*** Dataset

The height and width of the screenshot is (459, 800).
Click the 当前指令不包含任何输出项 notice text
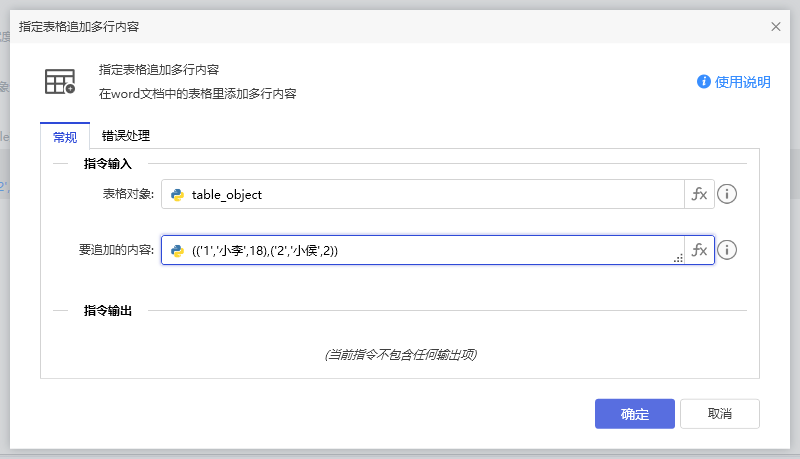point(399,355)
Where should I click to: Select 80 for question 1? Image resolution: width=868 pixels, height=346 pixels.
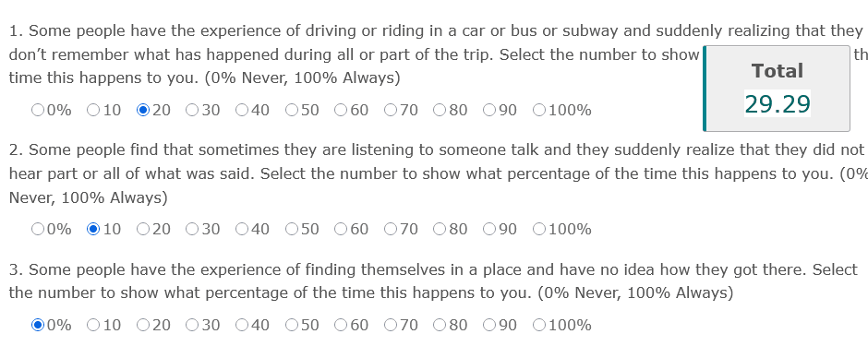tap(440, 110)
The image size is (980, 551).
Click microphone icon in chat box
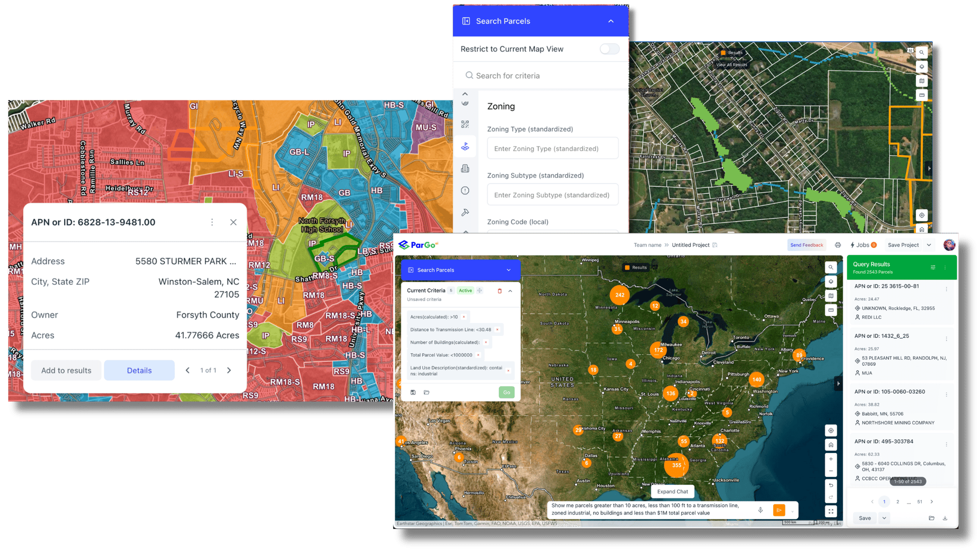click(760, 510)
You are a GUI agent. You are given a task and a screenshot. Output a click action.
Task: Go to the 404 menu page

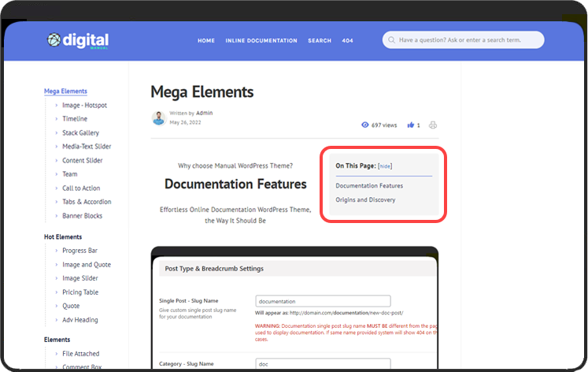pyautogui.click(x=347, y=40)
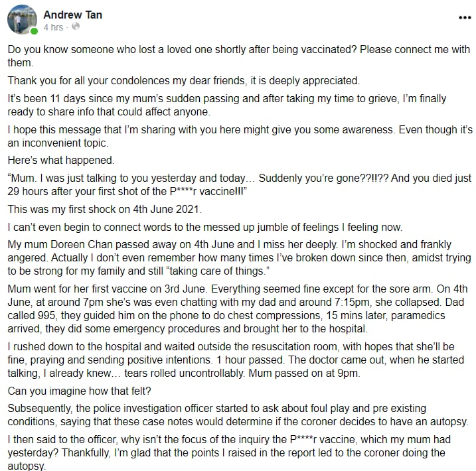Click the '4 hrs' post timestamp
Image resolution: width=476 pixels, height=471 pixels.
[53, 27]
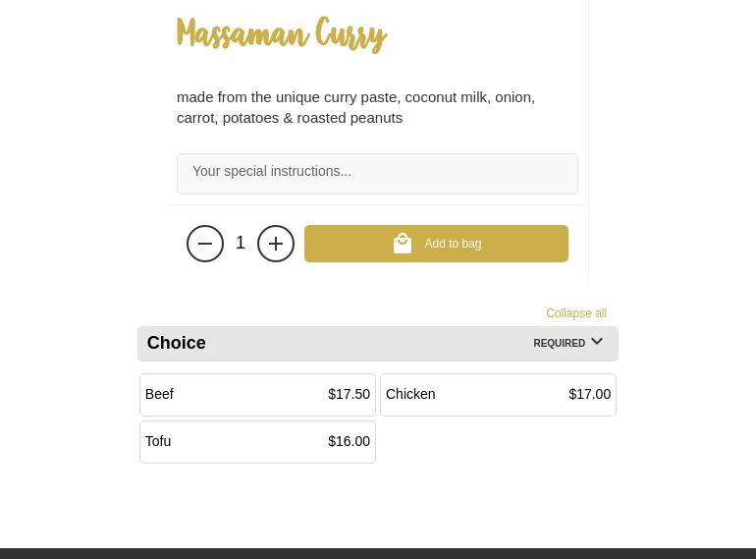This screenshot has width=756, height=559.
Task: Pick the Tofu option
Action: tap(257, 442)

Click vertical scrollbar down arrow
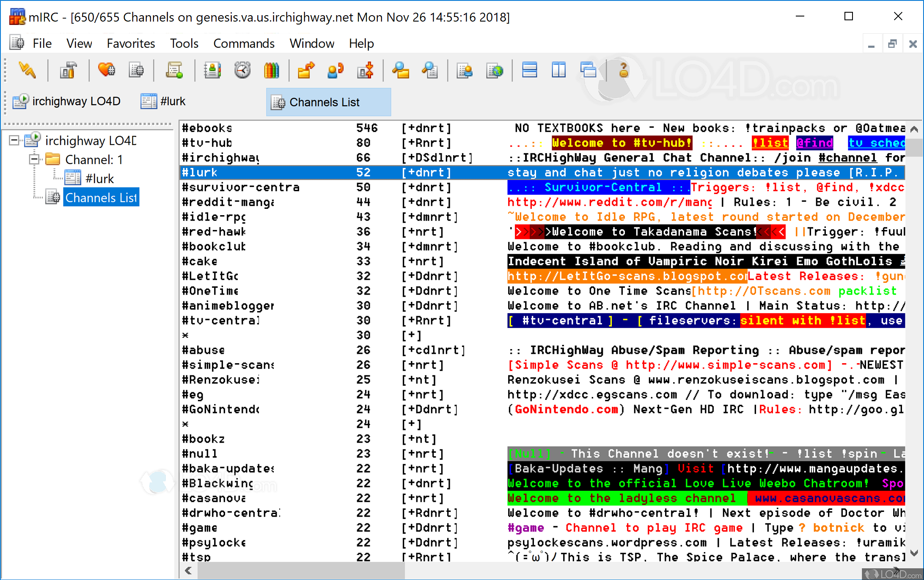tap(914, 553)
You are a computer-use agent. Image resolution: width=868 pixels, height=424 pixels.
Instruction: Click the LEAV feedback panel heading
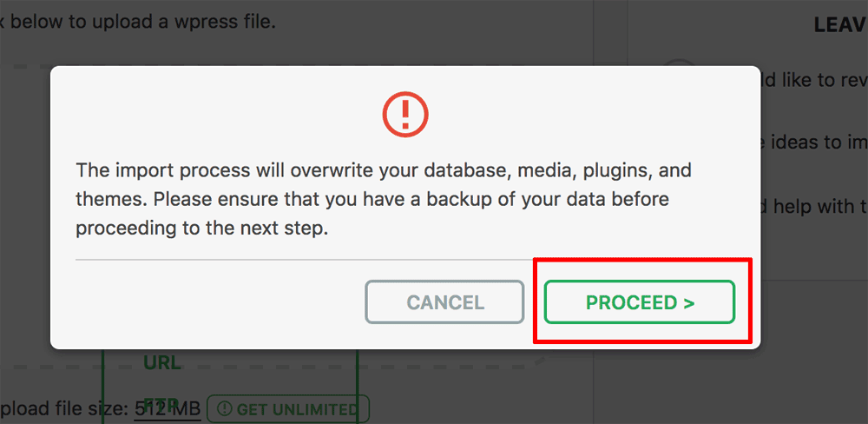(840, 25)
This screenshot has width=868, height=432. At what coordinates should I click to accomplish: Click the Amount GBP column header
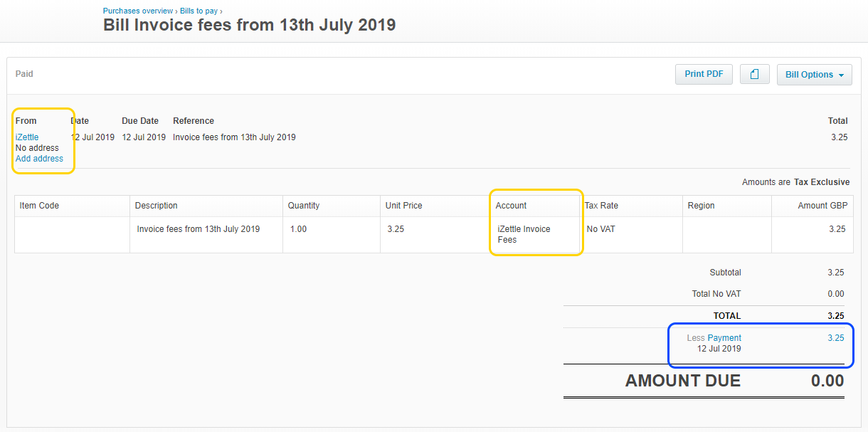coord(822,206)
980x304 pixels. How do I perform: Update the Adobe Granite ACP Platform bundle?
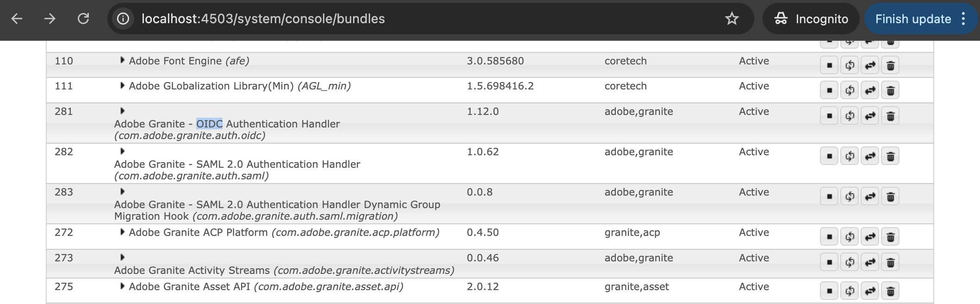[x=870, y=237]
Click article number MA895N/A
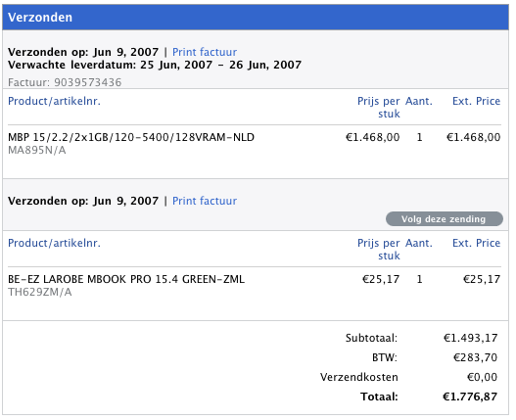 37,150
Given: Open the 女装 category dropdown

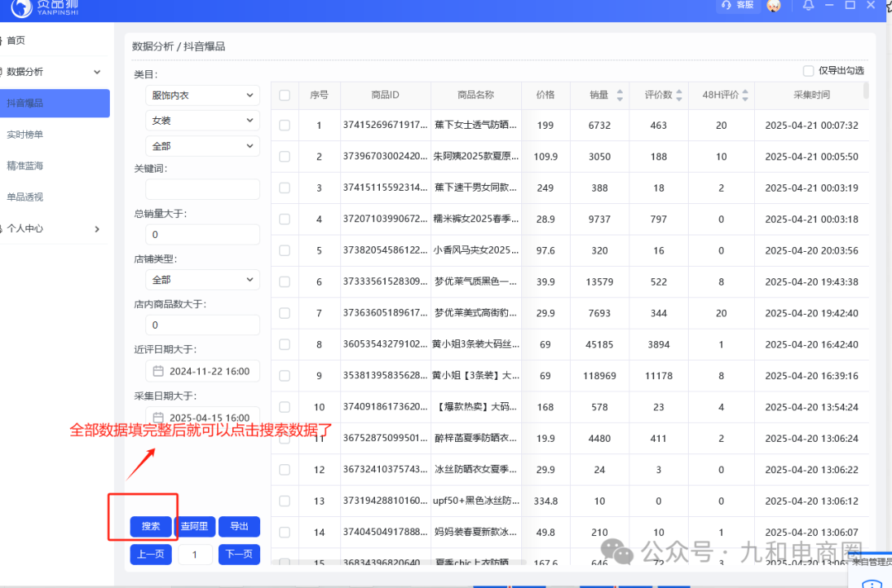Looking at the screenshot, I should coord(202,121).
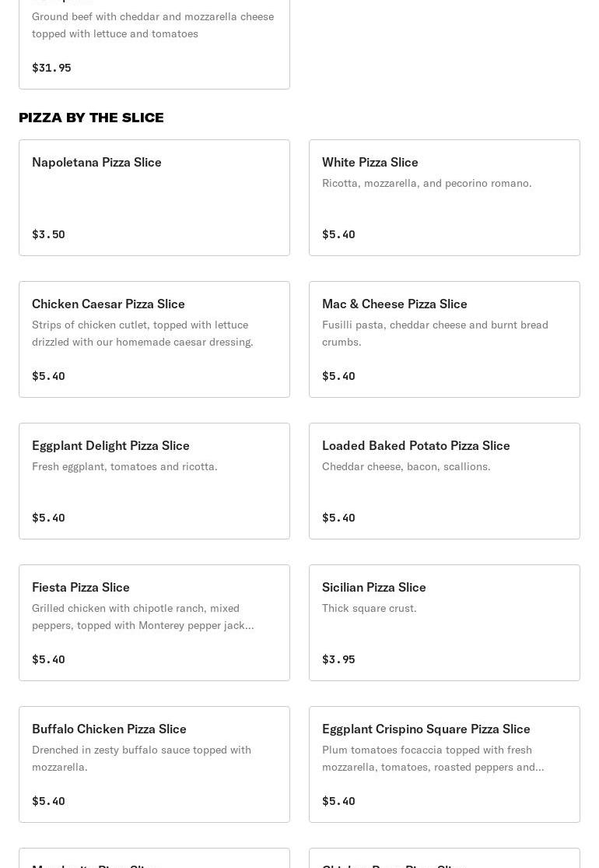Viewport: 599px width, 868px height.
Task: Click the Mac & Cheese fusilli pasta description
Action: (435, 333)
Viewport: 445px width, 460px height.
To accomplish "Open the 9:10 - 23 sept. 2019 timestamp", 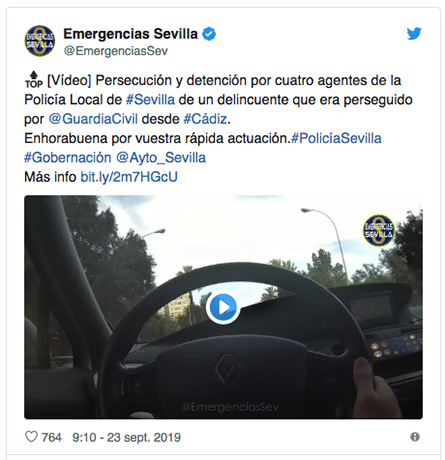I will [126, 437].
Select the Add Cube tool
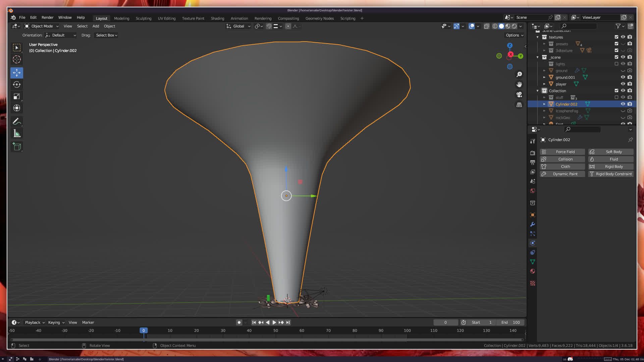Image resolution: width=644 pixels, height=362 pixels. (17, 146)
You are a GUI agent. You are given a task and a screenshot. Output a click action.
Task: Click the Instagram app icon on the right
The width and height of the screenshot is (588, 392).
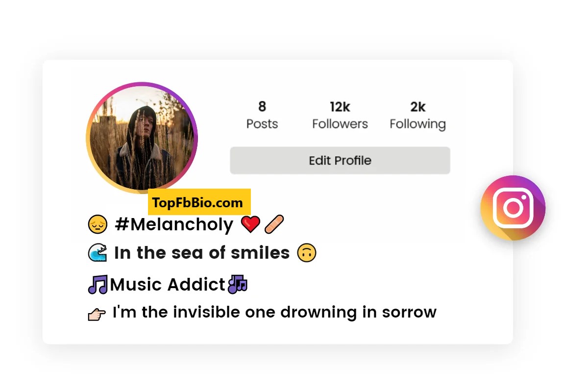513,208
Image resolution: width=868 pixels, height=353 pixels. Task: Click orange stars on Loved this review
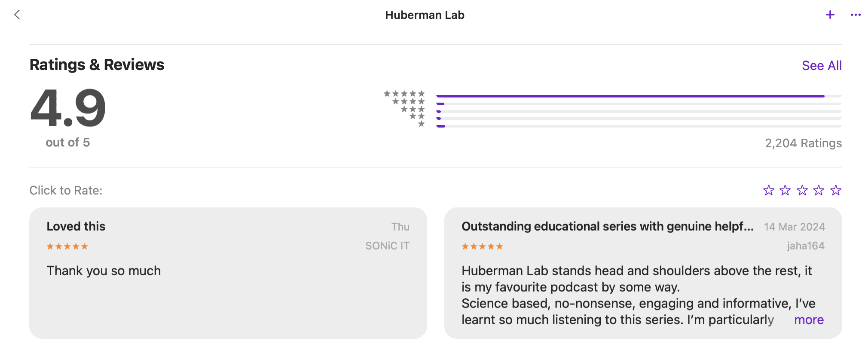67,246
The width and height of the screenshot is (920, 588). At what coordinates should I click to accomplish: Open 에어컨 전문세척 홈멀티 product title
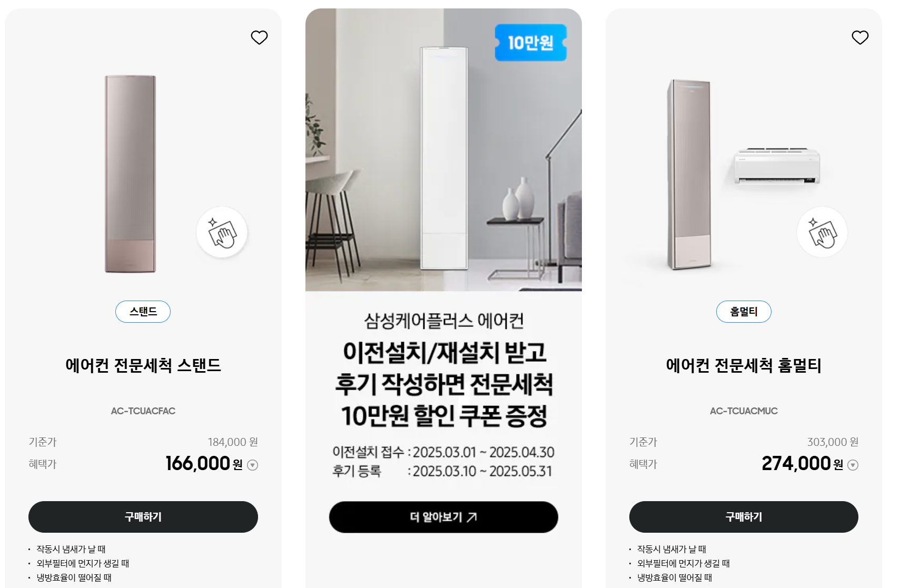pos(744,365)
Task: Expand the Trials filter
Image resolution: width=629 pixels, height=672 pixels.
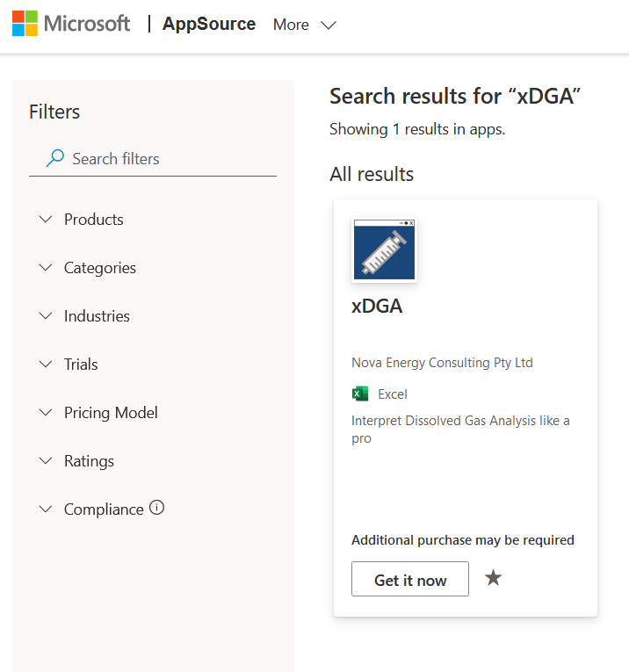Action: point(81,365)
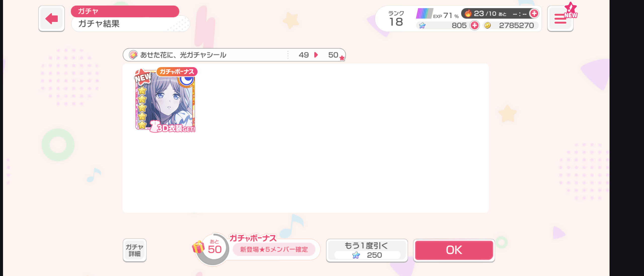Open ガチャ詳細 gacha details
The image size is (644, 276).
(135, 250)
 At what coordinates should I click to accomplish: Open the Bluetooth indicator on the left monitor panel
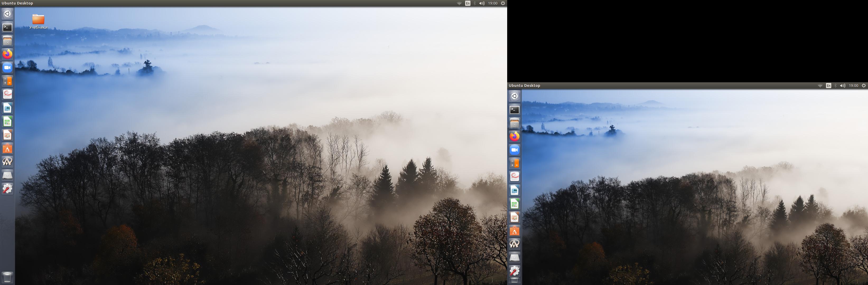click(475, 3)
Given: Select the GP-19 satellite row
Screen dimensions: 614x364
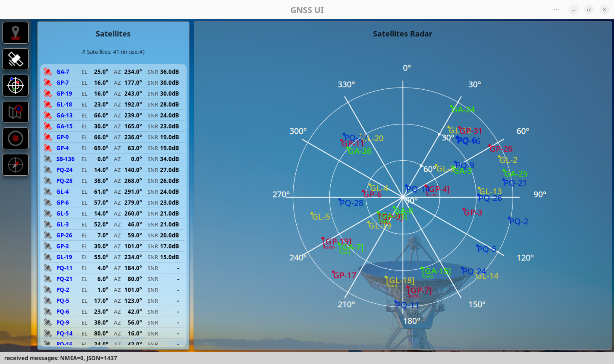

******

The exercise:
Write out again the records from the line with "Select the Add Cube tool" up to and including the line with "pos(744,365)", keeping the requests, and shift every number in the answers (the click coordinates and any image sizes given there) by -137. Leave the pictures out of your answer.

Worked solution:
Select the Add Cube tool
Image resolution: width=507 pixels, height=225 pixels. (-120, 9)
You are a GUI agent. You are given a task and a screenshot. Output a click action.
Task: Click the Instagram app icon on the right
The width and height of the screenshot is (588, 392).
376,71
Image resolution: width=868 pixels, height=353 pixels. Task: Click orange stars on Loved this review
-70,109
The width and height of the screenshot is (920, 588). At what coordinates should I click to accomplish: Open 에어컨 전문세척 홈멀티 product title
pos(607,228)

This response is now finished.